Originally published in the Autumn 2018 edition of the Virginia Defender, issue 58, printed November 8. Reproduced here for accessibility and archival purposes. To find other stories in the Autumn 2018 issue or to download the full PDF, see this post (pending). For the full web catalog, see our Full Issues page.
2019 will be a watershed year for Virginia.
For one thing, it will mark 400 years since the organization of the House of Burgesses, the first European representative body in what would become the United States.
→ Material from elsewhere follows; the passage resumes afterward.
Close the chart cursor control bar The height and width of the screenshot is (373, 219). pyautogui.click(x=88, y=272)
OK, representative of property-owning white men, but it evolved into the state’s General Assembly, right? OK, that body mostly serves property-owning white men too.
But hey, 400 years!
Also 400 years since the arrival of the first large group of European women, and the first Thanksgiving. (Sorry, Massachusetts.)
More importantly, 1619 was the year the first Africans – that we know of – were forcibly brought to English-occupied North America. And for that reason there’s going to be a lot of interest about our present state of race relations.
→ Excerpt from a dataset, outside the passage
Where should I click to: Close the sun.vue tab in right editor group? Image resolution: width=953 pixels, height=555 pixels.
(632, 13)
There’s already been a lot of interest. Before and after Charlottesville, national and international media have been flocking to Richmond, ground zero for the Lost Cause mythology, to see what we’re doing with our statues. The Washington Post. The Boston Globe. The New Yorker. Reuters. Al-Jazeera. The Defenders, early critics of the statues, have been giving a lot of interviews.
In many other cities – New Orleans, Baltimore, Orlando, Memphis – city governments have taken down their Confederate statues. Here in Richmond, city council just voted 6-3, largely along racial lines, not to even ask the General Assembly for the authority to take down just the five Confederate statues on Monument Avenue – if and when it ever decided to do so.
Profiles in courage, this is not.
The other big race-related issue, of course, has been the future of Richmond’s Shockoe Bottom, once the epicenter of the U.S. domestic slave trade and now the lust object of the city’s developers. You know, the ones who give a lot of money to politicians.
Seven years after Virginia Commonwealth University was forced by community pressure to give up its parking lot that desecrated the African Burial Ground, city government has yet to enact any kind of protective zoning for that early municipal cemetery for enslaved and free Black people. Why, it’s almost as if they’re trying to wait us out.
So here we are going into 2019 with the country’s biggest public collection of Confederate memorabilia, while little progress is being made on properly memorializing Shockoe Bottom with a nine-acre memorial park, which is what the community has made abundantly clear it wants.
This glaring contradiction – maintaining grand symbols to white supremacy while neglecting sacred ground uniquely important to the country’s Black community – will make it a tough time to be mayor or one of these council members too frightened by tough issues to even want the power to deal with them.
And rest assured, the Defenders will do our best to make sure the world stays focused on this shameful situation.